(Records)
** BEGIN **
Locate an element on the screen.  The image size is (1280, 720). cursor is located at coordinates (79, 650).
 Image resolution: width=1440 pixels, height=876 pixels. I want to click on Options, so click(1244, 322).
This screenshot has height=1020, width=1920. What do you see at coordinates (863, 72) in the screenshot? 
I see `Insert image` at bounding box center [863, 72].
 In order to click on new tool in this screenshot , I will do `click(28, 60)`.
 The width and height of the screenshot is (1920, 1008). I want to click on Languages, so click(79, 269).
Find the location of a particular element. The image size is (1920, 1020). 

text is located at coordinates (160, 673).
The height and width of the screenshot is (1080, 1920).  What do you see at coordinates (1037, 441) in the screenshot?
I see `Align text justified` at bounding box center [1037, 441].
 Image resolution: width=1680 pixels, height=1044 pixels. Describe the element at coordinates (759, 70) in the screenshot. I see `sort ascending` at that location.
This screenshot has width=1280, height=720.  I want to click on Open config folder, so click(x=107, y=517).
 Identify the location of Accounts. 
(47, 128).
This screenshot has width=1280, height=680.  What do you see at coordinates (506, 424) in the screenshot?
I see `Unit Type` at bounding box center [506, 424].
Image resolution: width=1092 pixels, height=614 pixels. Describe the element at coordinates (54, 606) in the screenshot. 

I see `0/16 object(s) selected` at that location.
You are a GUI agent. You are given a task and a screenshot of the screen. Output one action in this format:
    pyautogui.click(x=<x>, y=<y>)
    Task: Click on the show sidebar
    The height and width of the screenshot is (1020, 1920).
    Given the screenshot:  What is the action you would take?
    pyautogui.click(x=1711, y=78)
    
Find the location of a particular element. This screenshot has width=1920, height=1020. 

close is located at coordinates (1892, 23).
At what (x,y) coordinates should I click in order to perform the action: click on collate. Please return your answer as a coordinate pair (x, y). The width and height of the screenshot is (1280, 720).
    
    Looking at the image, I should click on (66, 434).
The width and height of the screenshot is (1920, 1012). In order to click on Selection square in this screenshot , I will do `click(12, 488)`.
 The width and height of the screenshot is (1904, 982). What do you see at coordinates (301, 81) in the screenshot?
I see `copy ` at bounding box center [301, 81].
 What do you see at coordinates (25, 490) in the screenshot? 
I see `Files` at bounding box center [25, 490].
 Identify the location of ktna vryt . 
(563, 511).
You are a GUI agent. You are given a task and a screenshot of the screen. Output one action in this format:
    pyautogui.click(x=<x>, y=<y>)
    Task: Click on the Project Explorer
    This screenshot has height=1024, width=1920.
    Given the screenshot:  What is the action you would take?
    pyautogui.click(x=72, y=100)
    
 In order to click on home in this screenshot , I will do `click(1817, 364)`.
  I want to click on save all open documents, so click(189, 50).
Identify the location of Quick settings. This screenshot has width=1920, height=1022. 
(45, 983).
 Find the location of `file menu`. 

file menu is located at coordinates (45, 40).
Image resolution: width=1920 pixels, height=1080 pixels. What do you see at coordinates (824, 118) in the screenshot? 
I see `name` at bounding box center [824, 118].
** END **
▸ SHORT TASK
Change "a particular element" to "a specific element" throughout the records and reproduce them with nothing else altered.

▸ EXERCISE RESULT
Locate an element on the screen.  The image size is (1280, 720). cursor is located at coordinates (79, 650).
 Image resolution: width=1440 pixels, height=876 pixels. I want to click on Options, so click(1244, 322).
This screenshot has height=1020, width=1920. What do you see at coordinates (863, 72) in the screenshot? 
I see `Insert image` at bounding box center [863, 72].
 In order to click on new tool in this screenshot , I will do `click(28, 60)`.
 The width and height of the screenshot is (1920, 1008). I want to click on Languages, so click(79, 269).
Find the location of a specific element. The image size is (1920, 1020). 

text is located at coordinates (160, 673).
The height and width of the screenshot is (1080, 1920).  What do you see at coordinates (1037, 441) in the screenshot?
I see `Align text justified` at bounding box center [1037, 441].
 Image resolution: width=1680 pixels, height=1044 pixels. Describe the element at coordinates (759, 70) in the screenshot. I see `sort ascending` at that location.
This screenshot has width=1280, height=720.  I want to click on Open config folder, so click(x=107, y=517).
 Identify the location of Accounts. 
(47, 128).
This screenshot has width=1280, height=680.  What do you see at coordinates (506, 424) in the screenshot?
I see `Unit Type` at bounding box center [506, 424].
Image resolution: width=1092 pixels, height=614 pixels. Describe the element at coordinates (54, 606) in the screenshot. 

I see `0/16 object(s) selected` at that location.
You are a GUI agent. You are given a task and a screenshot of the screen. Output one action in this format:
    pyautogui.click(x=<x>, y=<y>)
    Task: Click on the show sidebar
    The height and width of the screenshot is (1020, 1920).
    Given the screenshot:  What is the action you would take?
    pyautogui.click(x=1711, y=78)
    
Find the location of a specific element. This screenshot has width=1920, height=1020. 

close is located at coordinates (1892, 23).
At what (x,y) coordinates should I click in order to perform the action: click on collate. Please return your answer as a coordinate pair (x, y). The width and height of the screenshot is (1280, 720).
    
    Looking at the image, I should click on (66, 434).
The width and height of the screenshot is (1920, 1012). In order to click on Selection square in this screenshot , I will do `click(12, 488)`.
 The width and height of the screenshot is (1904, 982). What do you see at coordinates (301, 81) in the screenshot?
I see `copy ` at bounding box center [301, 81].
 What do you see at coordinates (25, 490) in the screenshot? 
I see `Files` at bounding box center [25, 490].
 Identify the location of ktna vryt . 
(563, 511).
You are a GUI agent. You are given a task and a screenshot of the screen. Output one action in this format:
    pyautogui.click(x=<x>, y=<y>)
    Task: Click on the Project Explorer
    This screenshot has height=1024, width=1920.
    Given the screenshot:  What is the action you would take?
    pyautogui.click(x=72, y=100)
    
 In order to click on home in this screenshot , I will do `click(1817, 364)`.
  I want to click on save all open documents, so click(189, 50).
Identify the location of Quick settings. This screenshot has width=1920, height=1022. 
(45, 983).
 Find the location of `file menu`. 

file menu is located at coordinates (45, 40).
Image resolution: width=1920 pixels, height=1080 pixels. What do you see at coordinates (824, 118) in the screenshot? 
I see `name` at bounding box center [824, 118].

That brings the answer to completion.